North Korea criticises 'hostile' monitoring group's report on Russia ties
SEOUL (Reuters) -North Korea condemned a multilateral sanctions monitoring group's recent report on ties with Russia as political and biased, saying its military cooperation with Moscow was a "legitimate exercise of the sovereign right," state media said on Monday.
A report by the Multilateral Sanctions Monitoring Team, a group comprising 11 UN members, said North Korea enabled Russia to increase missile attacks against critical Ukrainian civilian infrastructure and supplied more than 20,000 containers of munitions.
The MSMT is "a political tool operating according to the geopolitical interests of the West and, therefore, it has no justification to investigate the exercise of sovereign rights of other countries," the North Korean Foreign Ministry said in a statement cited by the state KCNA news agency.
The ministry called the group's move "hostile" and "outrageous encroachment" on its sovereignty.
The group also said Moscow helped North Korea improve missile performance in return by supplying data. It was launched in October last year to monitor U.N. sanctions against North Korea after a Security Council panel was scrapped by Russia and China.
After months of silence, North Korea and Russia confirmed in April Pyongyang had deployed troops to fight for Russia in the war in Ukraine as part of a comprehensive strategic partnership treaty their leaders signed last year.
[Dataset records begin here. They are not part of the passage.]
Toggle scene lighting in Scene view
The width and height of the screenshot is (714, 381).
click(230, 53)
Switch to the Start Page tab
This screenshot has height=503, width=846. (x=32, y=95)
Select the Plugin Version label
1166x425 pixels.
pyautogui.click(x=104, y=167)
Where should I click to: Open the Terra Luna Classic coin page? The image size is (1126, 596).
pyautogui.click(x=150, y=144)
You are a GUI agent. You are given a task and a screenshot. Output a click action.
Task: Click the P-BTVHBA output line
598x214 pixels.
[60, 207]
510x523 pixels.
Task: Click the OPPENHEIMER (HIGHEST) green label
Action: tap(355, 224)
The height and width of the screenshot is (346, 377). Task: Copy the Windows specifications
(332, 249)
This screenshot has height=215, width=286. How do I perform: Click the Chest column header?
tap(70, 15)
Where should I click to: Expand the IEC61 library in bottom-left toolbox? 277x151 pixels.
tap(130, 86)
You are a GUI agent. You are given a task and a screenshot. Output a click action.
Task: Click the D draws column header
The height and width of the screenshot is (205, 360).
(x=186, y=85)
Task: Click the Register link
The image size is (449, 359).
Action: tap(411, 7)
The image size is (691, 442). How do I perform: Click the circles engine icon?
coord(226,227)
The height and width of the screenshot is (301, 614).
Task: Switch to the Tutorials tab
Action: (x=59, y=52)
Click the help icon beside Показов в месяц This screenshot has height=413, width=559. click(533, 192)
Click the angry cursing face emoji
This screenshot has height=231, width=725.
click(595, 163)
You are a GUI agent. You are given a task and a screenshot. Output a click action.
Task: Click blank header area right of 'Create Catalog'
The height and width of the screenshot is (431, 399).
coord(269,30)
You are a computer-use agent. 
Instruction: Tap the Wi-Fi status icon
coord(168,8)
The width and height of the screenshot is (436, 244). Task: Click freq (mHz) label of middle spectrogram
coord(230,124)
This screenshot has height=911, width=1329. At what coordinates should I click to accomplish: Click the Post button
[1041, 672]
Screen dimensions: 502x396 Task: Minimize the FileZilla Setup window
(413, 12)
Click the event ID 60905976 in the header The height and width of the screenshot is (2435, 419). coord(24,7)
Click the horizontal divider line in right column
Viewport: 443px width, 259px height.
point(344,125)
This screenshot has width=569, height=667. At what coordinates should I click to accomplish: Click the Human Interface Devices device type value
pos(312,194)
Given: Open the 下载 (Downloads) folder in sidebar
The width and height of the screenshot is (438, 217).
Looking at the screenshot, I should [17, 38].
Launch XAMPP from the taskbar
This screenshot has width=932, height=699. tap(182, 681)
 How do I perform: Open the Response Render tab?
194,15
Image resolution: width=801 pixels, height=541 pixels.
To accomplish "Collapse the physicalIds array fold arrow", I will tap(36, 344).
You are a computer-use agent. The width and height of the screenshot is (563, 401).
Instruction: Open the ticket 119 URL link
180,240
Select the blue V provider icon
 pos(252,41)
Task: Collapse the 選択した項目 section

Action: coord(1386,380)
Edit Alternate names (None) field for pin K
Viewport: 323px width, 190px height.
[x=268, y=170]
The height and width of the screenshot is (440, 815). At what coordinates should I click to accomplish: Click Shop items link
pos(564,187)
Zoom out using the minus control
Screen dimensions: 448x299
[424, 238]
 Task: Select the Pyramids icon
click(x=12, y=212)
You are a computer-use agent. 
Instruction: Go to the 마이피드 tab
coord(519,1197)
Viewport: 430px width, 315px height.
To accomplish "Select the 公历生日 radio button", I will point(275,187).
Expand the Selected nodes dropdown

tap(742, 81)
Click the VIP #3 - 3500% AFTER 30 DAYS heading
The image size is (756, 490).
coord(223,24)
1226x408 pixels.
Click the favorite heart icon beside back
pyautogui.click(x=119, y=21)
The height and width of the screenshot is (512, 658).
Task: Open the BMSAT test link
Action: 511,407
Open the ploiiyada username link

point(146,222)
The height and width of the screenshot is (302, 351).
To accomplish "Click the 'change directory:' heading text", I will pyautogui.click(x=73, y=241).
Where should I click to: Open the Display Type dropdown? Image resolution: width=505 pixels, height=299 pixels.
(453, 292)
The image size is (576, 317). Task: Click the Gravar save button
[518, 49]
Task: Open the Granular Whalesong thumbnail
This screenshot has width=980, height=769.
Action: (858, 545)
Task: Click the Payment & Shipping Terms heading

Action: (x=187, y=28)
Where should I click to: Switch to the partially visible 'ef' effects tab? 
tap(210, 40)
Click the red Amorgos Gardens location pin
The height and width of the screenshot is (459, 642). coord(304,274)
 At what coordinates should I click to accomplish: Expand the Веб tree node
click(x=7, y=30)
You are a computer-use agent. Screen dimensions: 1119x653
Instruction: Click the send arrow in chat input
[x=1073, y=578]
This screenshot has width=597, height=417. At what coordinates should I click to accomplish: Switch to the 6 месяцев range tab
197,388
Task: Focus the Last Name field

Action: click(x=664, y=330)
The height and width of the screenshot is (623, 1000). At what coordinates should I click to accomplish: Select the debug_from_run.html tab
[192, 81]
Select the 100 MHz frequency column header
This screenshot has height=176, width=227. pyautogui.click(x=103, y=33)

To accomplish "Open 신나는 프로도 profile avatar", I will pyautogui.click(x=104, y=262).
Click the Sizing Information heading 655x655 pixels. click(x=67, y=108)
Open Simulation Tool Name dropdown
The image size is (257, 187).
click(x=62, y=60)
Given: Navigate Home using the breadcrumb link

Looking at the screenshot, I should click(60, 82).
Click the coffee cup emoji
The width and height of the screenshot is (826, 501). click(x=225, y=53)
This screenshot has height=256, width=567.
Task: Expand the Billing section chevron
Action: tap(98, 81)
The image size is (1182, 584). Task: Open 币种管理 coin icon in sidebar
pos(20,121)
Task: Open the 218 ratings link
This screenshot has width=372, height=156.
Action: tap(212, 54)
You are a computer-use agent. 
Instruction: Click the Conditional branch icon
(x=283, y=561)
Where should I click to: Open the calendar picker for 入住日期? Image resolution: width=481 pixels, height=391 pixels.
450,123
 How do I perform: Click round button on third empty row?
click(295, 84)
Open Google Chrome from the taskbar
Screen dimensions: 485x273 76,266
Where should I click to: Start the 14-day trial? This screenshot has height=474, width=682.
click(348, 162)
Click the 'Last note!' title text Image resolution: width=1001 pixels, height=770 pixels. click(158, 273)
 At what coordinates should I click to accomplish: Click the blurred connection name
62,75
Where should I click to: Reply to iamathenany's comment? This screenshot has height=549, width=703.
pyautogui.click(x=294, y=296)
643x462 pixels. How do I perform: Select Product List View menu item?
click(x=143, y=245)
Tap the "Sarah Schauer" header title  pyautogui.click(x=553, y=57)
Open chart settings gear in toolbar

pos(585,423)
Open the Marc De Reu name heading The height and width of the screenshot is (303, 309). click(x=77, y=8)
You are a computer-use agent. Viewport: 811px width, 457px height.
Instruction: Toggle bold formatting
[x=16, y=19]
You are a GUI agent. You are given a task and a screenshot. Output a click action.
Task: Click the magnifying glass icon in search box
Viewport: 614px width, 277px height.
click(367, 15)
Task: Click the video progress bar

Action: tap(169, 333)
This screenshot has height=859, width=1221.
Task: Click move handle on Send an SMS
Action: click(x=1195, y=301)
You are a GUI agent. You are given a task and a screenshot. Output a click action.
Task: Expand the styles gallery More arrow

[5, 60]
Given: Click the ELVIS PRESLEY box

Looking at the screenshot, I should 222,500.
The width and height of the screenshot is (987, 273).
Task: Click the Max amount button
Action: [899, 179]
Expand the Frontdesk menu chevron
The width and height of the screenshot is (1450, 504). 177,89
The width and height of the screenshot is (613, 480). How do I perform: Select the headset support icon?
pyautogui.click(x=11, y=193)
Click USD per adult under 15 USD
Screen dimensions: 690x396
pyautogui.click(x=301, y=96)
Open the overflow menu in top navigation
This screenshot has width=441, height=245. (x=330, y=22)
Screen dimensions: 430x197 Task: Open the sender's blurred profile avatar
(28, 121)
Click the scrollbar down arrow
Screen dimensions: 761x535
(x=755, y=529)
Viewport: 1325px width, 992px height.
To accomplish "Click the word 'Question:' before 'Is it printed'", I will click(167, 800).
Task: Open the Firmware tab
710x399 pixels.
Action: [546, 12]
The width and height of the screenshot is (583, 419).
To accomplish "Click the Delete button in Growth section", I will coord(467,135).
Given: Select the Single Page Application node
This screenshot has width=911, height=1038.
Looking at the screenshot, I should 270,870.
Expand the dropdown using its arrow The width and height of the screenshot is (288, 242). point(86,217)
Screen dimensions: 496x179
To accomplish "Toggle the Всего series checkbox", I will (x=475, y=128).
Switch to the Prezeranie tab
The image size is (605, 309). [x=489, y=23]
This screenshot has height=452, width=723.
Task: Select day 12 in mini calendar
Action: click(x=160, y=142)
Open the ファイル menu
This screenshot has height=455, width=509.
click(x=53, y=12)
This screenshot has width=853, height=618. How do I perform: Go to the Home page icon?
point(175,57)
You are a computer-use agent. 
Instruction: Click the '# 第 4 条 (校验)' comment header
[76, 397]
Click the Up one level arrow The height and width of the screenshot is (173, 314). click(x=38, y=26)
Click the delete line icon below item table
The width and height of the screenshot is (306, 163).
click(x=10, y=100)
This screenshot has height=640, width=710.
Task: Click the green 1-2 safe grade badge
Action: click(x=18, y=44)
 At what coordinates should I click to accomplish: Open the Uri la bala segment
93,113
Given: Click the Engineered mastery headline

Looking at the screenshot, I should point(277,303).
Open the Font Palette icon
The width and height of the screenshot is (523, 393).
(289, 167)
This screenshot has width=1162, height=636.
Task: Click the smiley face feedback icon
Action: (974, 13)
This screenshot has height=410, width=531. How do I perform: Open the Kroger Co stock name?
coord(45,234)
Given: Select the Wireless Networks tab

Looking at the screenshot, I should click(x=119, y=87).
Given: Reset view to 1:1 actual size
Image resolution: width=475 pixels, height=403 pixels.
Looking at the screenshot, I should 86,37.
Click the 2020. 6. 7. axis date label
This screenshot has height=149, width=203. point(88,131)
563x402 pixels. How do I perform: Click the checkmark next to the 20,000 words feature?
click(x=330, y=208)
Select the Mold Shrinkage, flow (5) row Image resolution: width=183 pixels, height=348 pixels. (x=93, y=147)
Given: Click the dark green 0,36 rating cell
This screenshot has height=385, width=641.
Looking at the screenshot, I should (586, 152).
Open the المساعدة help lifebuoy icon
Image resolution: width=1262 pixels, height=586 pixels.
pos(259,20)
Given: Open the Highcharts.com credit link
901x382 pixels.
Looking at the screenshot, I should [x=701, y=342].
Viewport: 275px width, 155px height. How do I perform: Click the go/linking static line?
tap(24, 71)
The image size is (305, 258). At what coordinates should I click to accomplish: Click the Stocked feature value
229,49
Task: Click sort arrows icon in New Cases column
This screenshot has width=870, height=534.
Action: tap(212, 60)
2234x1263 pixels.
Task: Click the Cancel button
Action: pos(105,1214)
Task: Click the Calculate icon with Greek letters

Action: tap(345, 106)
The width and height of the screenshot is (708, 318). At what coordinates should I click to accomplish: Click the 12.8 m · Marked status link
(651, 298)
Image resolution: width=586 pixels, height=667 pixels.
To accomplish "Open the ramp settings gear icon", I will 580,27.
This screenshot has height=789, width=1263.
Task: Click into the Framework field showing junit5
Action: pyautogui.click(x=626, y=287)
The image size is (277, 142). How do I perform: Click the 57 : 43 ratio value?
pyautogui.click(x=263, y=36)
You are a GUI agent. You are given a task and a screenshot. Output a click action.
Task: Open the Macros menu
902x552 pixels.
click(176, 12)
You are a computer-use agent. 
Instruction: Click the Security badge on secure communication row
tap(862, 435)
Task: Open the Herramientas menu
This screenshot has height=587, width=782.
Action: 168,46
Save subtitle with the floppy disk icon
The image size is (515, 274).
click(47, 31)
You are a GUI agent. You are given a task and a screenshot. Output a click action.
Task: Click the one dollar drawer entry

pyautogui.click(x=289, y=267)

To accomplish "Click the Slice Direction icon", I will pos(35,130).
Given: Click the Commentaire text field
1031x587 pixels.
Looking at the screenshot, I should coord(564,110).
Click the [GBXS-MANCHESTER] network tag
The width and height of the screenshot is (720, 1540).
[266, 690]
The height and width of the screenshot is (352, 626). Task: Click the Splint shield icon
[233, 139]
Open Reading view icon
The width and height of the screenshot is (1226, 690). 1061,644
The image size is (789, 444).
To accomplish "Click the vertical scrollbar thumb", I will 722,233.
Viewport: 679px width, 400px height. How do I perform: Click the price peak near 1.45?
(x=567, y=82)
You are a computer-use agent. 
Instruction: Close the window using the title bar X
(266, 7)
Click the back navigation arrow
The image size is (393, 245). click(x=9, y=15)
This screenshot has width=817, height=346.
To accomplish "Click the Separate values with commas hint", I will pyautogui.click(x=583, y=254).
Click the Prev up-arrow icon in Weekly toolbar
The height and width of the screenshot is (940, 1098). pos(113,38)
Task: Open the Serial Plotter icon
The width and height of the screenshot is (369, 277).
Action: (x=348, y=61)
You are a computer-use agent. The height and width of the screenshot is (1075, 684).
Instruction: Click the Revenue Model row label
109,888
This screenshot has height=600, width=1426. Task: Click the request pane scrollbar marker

The Foreign Ministry said its Russia military cooperation was legitimate following their treaty requiring each parties to provide military assistance in case of an armed attack against the other.
"We express serious concern over the provocative acts of the West to encroach upon the sovereign rights of the Democratic People's Republic of Korea with its unilateral and high-handed political and legal standards as a yardstick and give stern warning against the negative consequences to be entailed by its reckless acts," the ministry said, according to state media.